I must admit, I thought dusting had gone out along with ironing.
To be fair, I do still dust when it starts to get ... unignorable. But I do wonder how much the gender divide on "I don't care about that particular chore" factors in.
I spend a fair bit of my time in an apartment where I'm responsible for the household tasks. I'm not super-efficient because I place a high value on my time (which I then spend writing Substack comments). With online shopping, it's pretty easy to check for specials.

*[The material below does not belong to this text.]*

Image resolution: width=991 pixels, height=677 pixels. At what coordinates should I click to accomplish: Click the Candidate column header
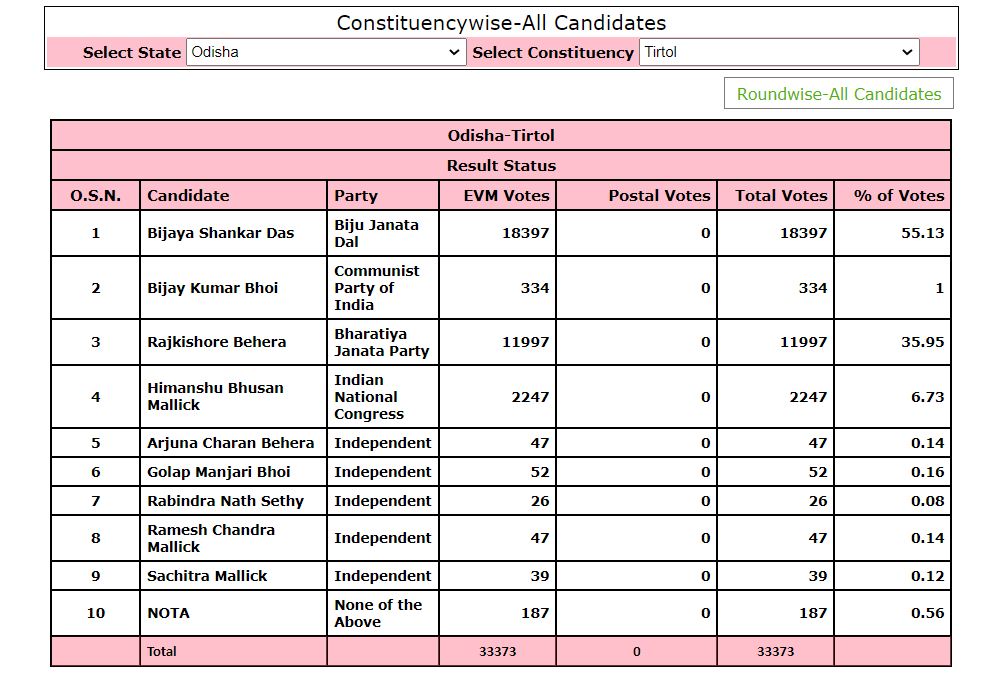coord(188,196)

But you have to be careful even then. The big supermarkets here in Oz are in a lot of trouble because of a sneaky way of raising prices they have long adopted. When they know an increase is coming, they jack the prices up a lot (the canny shoppers notice and stop buying) wait a prescribed time like 30 days, then partially roll back the increase and advertise "Down, down!". I have some more thoughts on this here https://www.theguardian.com/business/commentisfree/2026/feb/19/coles-shameless-down-down-promotions-have-been-exposed-so-why-arent-they-even-trying-to-rebuilt-trust
I once met with a student lamenting the cost of groceries last year, but I am the primary grocery shopper in this household and felt her numbers were off some. It turns out that she was doing all her grocery shopping on DoorDash and was paying 1-2 markups on most items without realizing what the actual price was.
We had a nice long conversation about how she can order online directly from the supermarket and save herself A LOT of money.

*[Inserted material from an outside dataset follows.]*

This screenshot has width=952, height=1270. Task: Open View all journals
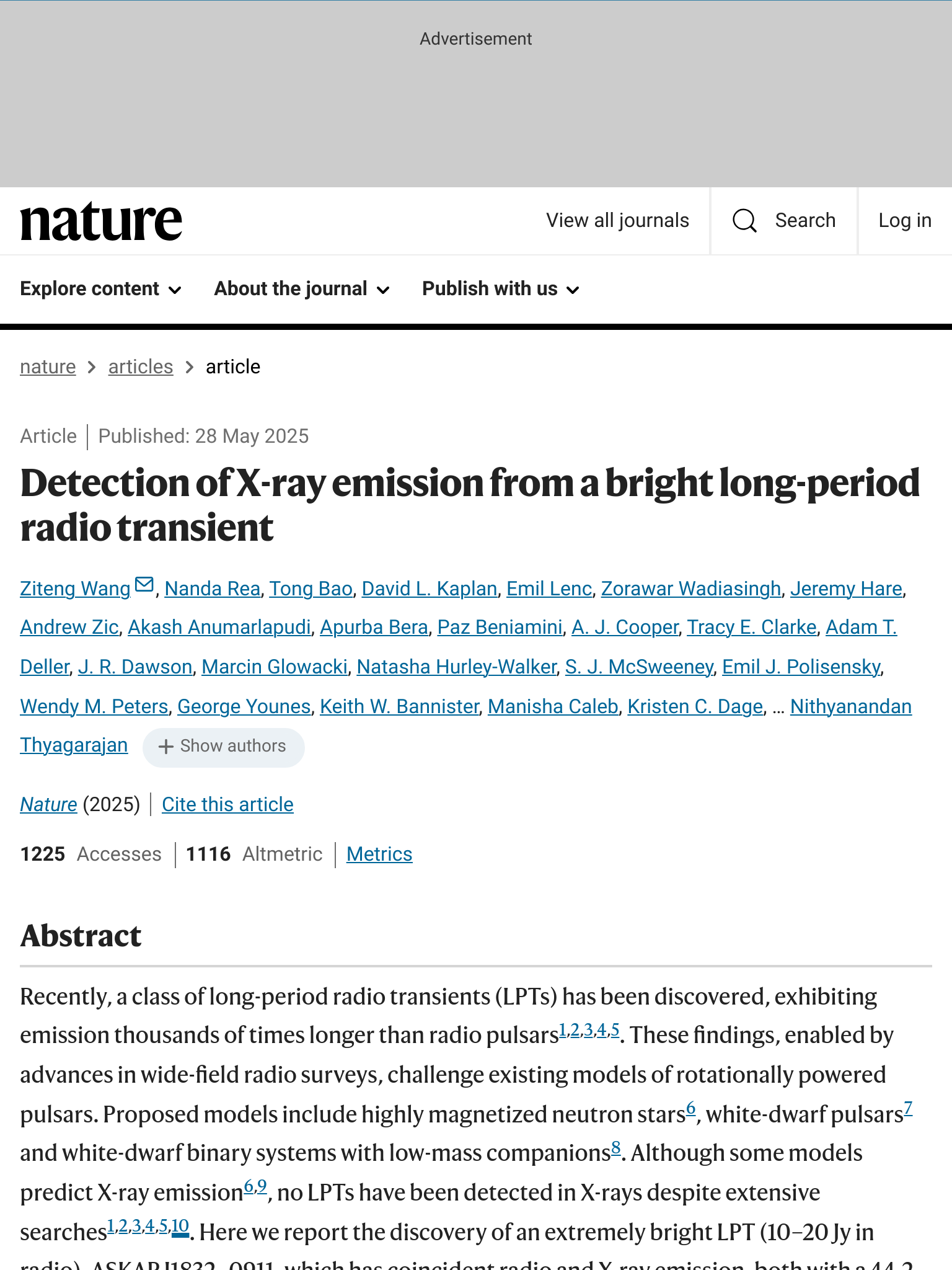[617, 221]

Direct delivery from supermarkets (with a small delivery charge, say $10) seems to be much less common in the US than in Oz. There are now some companies offering near-instant deliveries of small grocery orders. But that's a niche.

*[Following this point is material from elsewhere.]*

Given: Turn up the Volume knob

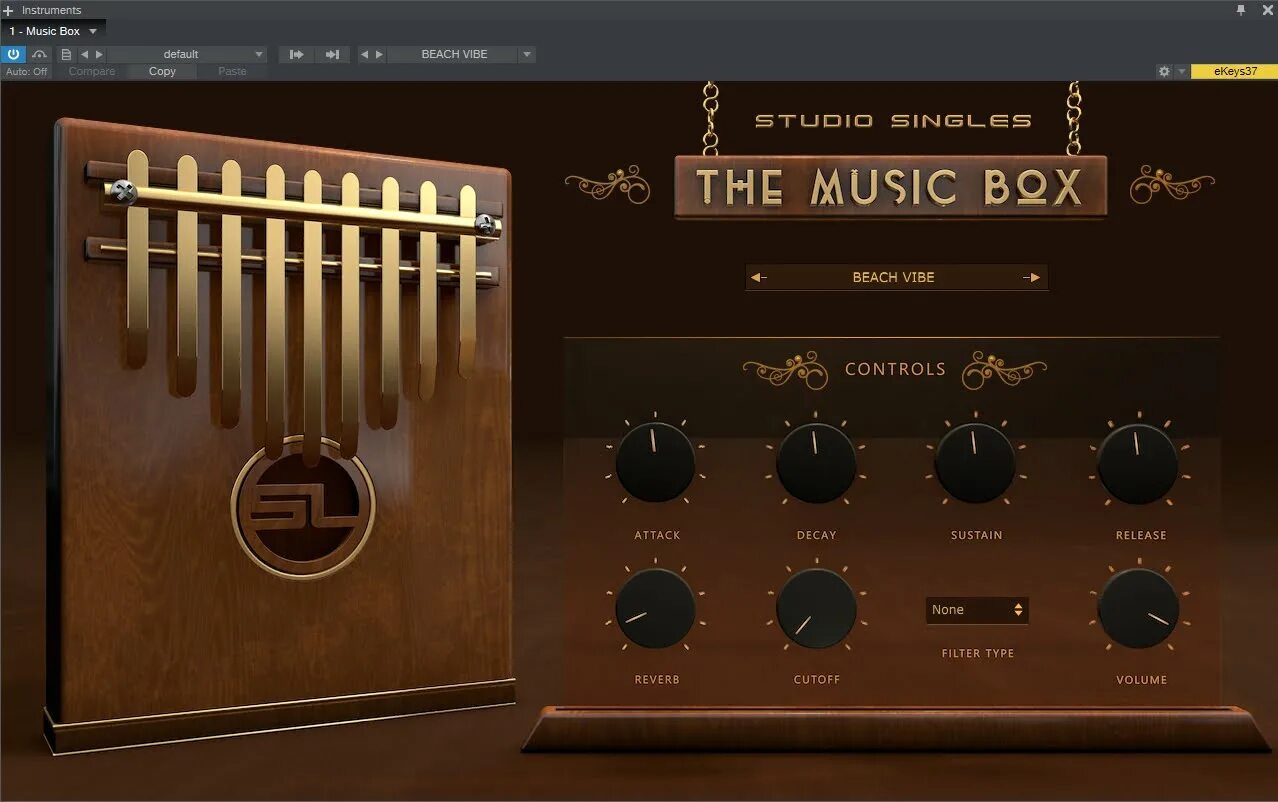Looking at the screenshot, I should pyautogui.click(x=1139, y=607).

It's quite common in the UK & the Netherlands but even then as the house shopper I mistrust it, latgely because when I've used I get a lot of goods near expiry date, which complicates house logistics.
Consumer optimization is difficult to achieve if you are being shopped for instead of the one doing the shopping. If I don't know what your marginal utility is for an item, I am bound to buy the wrong item, too many or too few of the item, or the wrong brand. I find shopping with another person, e.g. spouse, greatly complicates the implicit math. I do not try to achieve marginal utility per dollar begin equal across all items explicitly, but I have been grocery shopping enough decades that it is implicitly in my brain as buy things. Adding another person's utility adds too much complexity for it to 1) be comfortable, 2) be accurate (to my limited way of thinking). This is the movie dilemma where you try to maximize the combined marginal utility per dollar, or you just don't care about the other person's opinion and you force your choice on them. Grocery shopping for another person is a way of exerting control and optimizing for you rather than the group.
I'm definitely not optimizing, but that's mostly because I probably purchase too many new snacks that I think sound tasty, or I think my partner would like them.
They end up sitting in the cabinet for a few months before we eventually throw them out and wonder why we ever bought them.
As the singular inelastic shopper since 2020 (probably earlier, but at least then), the thought never crossed my mind that my bi-weekly $150 trip was different than my $125 trip simply due to price swings. The products I buy are usually quite similar though every now and again we'll need something less perishable that finally needs to be replaced, and I always just assumed those were the differences. I'll have to check now to see how my usual products start swinging.
I know I’m guilty of not checking the “per ounce” tags when I’m in a rush.
"Inexperience has a price. It’s just usually someone else who pays it."
Surely not. It is the inexperienced shoppers who pay the price for their inexperience.